Trump ha precisato che la dichiarazione che aveva fatto al recente Forum Economico a Davos su “togliere Gerusalemme dal tavolo dei negoziati” intendeva affermare, che pur considerando la città “capitale di Israele”, la sua Amministrazione non ha fa riferimento a confini specifici e quindi darà il suo sostegno “a ciò che le due parti concorderanno”. Un chiarimento che non ha alcun valore in una situazione in cui Israele – che dalla sua posizione di forza non incontra alcuna concreta opposizione internazionale – ripete che non restituirà mai la zona araba ai palestinesi. Peraltro Washington è impegnata a colpire sistematicamente i palestinesi, l’Anp e il movimento islamico Hamas, con provvedimenti, tagli di finanziamenti e dichiarazioni. Tra le decisioni più importanti ci sono la riduzione dei fondi annuali statunitensi per l’Unrwa, l’agenzia delle Nazioni Unite che assiste i profughi palestinesi sparsi tra Territori occupati, Siria, Libano e Giordania, e l’inserimento del leader di Hamas, Ismail Haniyeh nell’elenco dei “terroristi” stilata dal Dipartimento di stato.
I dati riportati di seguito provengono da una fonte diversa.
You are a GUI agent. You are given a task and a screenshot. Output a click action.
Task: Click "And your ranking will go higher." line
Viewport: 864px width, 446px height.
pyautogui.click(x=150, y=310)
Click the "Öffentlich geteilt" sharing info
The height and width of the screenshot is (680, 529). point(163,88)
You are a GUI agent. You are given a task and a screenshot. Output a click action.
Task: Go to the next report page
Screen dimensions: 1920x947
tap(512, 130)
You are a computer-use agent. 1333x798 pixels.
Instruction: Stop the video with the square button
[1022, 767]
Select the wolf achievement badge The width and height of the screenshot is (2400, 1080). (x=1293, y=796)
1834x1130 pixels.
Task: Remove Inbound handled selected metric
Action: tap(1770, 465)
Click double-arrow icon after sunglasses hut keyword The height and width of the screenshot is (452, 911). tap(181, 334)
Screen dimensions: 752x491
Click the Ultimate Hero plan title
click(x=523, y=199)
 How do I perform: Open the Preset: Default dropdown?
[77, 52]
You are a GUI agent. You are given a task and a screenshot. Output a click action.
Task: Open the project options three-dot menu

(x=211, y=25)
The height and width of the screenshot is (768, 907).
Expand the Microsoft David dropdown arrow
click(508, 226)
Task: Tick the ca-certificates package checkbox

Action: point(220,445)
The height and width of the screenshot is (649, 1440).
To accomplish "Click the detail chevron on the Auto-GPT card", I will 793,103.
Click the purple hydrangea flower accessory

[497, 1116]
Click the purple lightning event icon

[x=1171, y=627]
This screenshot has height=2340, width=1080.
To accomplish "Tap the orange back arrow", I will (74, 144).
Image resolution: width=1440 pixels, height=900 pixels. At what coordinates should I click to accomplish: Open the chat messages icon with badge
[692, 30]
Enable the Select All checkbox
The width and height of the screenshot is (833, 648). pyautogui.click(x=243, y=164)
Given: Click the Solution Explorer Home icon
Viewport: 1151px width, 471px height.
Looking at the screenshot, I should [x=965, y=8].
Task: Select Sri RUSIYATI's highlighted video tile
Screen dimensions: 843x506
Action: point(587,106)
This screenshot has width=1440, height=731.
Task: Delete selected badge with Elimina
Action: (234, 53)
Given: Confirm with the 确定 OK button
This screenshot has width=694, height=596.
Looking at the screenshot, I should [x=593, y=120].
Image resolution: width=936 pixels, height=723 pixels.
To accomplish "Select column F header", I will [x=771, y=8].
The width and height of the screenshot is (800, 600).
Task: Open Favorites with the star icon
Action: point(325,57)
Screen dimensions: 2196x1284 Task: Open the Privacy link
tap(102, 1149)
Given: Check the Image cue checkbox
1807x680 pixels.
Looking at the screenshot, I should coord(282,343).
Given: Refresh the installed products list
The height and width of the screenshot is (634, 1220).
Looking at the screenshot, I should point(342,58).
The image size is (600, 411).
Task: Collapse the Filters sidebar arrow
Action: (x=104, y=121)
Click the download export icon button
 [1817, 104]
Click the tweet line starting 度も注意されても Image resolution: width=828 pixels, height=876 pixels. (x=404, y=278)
Da parte sua Abu Mazen, atteso nella seconda metà di febbraio al Palazzo di vetro, continua a cercare consensi al riconoscimento dello Stato di Palestina e alle rivendicazioni palestinesi su Gerusalemme Est. Il presidente dell’Anp si prepara ora ad incontrare il primo ministro indiano Narendra Modi partito oggi per una visita di quattro giorni in Medio Oriente che lo vedrà in Giordania, Territori palestinesi, in Oman e negli Emirati. E’ la prima volta che Modi giunge nel territorio palestinese e il suo viaggio avviene dopo la recente visita in India del primo ministro israeliano Benyamin Netanyahu che ha visto stringersi sotto ogni punto di vista le relazioni tra lo Stato ebraico e il Paese asiatico, tra i protagonisti della attuale scena economica mondiale.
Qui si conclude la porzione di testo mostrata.